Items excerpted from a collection
════
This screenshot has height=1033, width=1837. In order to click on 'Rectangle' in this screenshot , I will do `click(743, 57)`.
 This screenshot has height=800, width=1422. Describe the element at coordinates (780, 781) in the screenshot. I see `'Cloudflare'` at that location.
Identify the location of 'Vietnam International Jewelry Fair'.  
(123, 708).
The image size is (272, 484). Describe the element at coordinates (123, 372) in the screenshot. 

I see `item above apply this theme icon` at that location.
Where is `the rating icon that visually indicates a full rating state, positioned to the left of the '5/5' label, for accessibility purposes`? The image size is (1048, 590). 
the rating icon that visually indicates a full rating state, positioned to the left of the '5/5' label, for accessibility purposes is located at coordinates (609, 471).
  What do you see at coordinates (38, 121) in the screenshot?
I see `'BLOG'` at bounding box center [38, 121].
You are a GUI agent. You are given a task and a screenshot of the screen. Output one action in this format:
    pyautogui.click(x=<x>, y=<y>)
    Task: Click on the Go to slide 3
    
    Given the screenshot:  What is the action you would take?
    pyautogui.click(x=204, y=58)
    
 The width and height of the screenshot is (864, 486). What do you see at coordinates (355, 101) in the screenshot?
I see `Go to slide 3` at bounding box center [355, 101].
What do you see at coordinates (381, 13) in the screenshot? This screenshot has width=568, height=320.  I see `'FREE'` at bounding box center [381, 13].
════
**What you will do**
How many lines in the items above contain the string "accessibility", matching case exactly? Reply with the count alone.

**Exercise response**
2